[SET TASK]:
Quote every one of the following items verbatim, line for line.

[INPUT DATA]:
━━━━━━━━━━━━━━━━━━━━
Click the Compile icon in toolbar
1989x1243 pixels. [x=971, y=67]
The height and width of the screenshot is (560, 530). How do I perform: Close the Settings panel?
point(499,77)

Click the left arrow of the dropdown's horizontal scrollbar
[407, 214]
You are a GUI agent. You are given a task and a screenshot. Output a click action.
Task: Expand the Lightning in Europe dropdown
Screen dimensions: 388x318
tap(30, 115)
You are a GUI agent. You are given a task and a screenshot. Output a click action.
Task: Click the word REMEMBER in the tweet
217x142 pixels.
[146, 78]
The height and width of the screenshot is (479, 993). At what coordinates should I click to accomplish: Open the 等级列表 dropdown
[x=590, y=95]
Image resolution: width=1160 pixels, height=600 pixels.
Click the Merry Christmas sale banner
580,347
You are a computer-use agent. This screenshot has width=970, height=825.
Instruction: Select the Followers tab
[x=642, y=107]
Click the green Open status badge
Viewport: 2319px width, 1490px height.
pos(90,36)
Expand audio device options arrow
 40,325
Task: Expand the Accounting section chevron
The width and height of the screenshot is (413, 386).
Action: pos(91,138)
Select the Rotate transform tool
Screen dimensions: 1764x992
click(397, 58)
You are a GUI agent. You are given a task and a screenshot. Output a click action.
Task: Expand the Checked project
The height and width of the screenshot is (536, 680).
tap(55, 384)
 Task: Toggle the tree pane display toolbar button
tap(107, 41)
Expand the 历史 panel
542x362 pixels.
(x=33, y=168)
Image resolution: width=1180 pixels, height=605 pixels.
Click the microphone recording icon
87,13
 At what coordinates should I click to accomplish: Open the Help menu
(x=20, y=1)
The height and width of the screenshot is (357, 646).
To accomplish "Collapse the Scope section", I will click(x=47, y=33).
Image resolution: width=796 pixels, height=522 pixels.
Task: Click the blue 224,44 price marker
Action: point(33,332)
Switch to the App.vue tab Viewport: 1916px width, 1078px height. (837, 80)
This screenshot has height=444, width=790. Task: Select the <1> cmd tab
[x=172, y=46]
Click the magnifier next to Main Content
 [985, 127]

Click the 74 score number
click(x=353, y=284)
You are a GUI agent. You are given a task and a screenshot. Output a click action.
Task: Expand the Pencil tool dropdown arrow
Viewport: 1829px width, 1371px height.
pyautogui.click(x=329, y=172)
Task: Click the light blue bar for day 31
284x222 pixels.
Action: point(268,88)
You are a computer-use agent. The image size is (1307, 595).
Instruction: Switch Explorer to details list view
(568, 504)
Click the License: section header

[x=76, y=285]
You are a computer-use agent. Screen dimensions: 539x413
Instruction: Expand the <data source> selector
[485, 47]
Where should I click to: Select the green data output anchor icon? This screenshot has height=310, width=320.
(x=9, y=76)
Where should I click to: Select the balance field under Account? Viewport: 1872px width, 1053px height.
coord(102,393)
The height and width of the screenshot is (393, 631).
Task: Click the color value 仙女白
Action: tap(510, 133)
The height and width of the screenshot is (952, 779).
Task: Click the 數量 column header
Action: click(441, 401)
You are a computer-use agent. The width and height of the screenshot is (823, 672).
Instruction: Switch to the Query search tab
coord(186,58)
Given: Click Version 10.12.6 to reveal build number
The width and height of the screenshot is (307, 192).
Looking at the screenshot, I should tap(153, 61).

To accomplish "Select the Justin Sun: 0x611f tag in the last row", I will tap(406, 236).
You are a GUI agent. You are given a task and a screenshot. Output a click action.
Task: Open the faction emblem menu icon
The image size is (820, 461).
━━━━━━━━━━━━━━━━━━━━
[RIGHT ANSWER]:
Click the Compile icon in toolbar
1989x1243 pixels. [x=971, y=67]
The height and width of the screenshot is (560, 530). How do I perform: Close the Settings panel?
point(499,77)

Click the left arrow of the dropdown's horizontal scrollbar
[407, 214]
You are a GUI agent. You are given a task and a screenshot. Output a click action.
Task: Expand the Lightning in Europe dropdown
Screen dimensions: 388x318
tap(30, 115)
You are a GUI agent. You are given a task and a screenshot. Output a click action.
Task: Click the word REMEMBER in the tweet
217x142 pixels.
[146, 78]
The height and width of the screenshot is (479, 993). At what coordinates should I click to accomplish: Open the 等级列表 dropdown
[x=590, y=95]
Image resolution: width=1160 pixels, height=600 pixels.
Click the Merry Christmas sale banner
580,347
You are a computer-use agent. This screenshot has width=970, height=825.
Instruction: Select the Followers tab
[x=642, y=107]
Click the green Open status badge
Viewport: 2319px width, 1490px height.
pos(90,36)
Expand audio device options arrow
 40,325
Task: Expand the Accounting section chevron
The width and height of the screenshot is (413, 386).
Action: pos(91,138)
Select the Rotate transform tool
Screen dimensions: 1764x992
click(397, 58)
You are a GUI agent. You are given a task and a screenshot. Output a click action.
Task: Expand the Checked project
The height and width of the screenshot is (536, 680).
tap(55, 384)
 Task: Toggle the tree pane display toolbar button
tap(107, 41)
Expand the 历史 panel
542x362 pixels.
(x=33, y=168)
Image resolution: width=1180 pixels, height=605 pixels.
Click the microphone recording icon
87,13
 At what coordinates should I click to accomplish: Open the Help menu
(x=20, y=1)
The height and width of the screenshot is (357, 646).
To accomplish "Collapse the Scope section", I will click(x=47, y=33).
Image resolution: width=796 pixels, height=522 pixels.
Task: Click the blue 224,44 price marker
Action: point(33,332)
Switch to the App.vue tab Viewport: 1916px width, 1078px height. (837, 80)
This screenshot has height=444, width=790. Task: Select the <1> cmd tab
[x=172, y=46]
Click the magnifier next to Main Content
 [985, 127]

Click the 74 score number
click(x=353, y=284)
You are a GUI agent. You are given a task and a screenshot. Output a click action.
Task: Expand the Pencil tool dropdown arrow
Viewport: 1829px width, 1371px height.
pyautogui.click(x=329, y=172)
Task: Click the light blue bar for day 31
284x222 pixels.
Action: point(268,88)
You are a computer-use agent. The image size is (1307, 595).
Instruction: Switch Explorer to details list view
(568, 504)
Click the License: section header

[x=76, y=285]
You are a computer-use agent. Screen dimensions: 539x413
Instruction: Expand the <data source> selector
[485, 47]
Where should I click to: Select the green data output anchor icon? This screenshot has height=310, width=320.
(x=9, y=76)
Where should I click to: Select the balance field under Account? Viewport: 1872px width, 1053px height.
coord(102,393)
The height and width of the screenshot is (393, 631).
Task: Click the color value 仙女白
Action: tap(510, 133)
The height and width of the screenshot is (952, 779).
Task: Click the 數量 column header
Action: click(441, 401)
You are a computer-use agent. The width and height of the screenshot is (823, 672).
Instruction: Switch to the Query search tab
coord(186,58)
Given: Click Version 10.12.6 to reveal build number
The width and height of the screenshot is (307, 192).
Looking at the screenshot, I should tap(153, 61).

To accomplish "Select the Justin Sun: 0x611f tag in the last row", I will tap(406, 236).
You are a GUI agent. You are given a task and a screenshot. Output a click action.
Task: Open the faction emblem menu icon
The image size is (820, 461).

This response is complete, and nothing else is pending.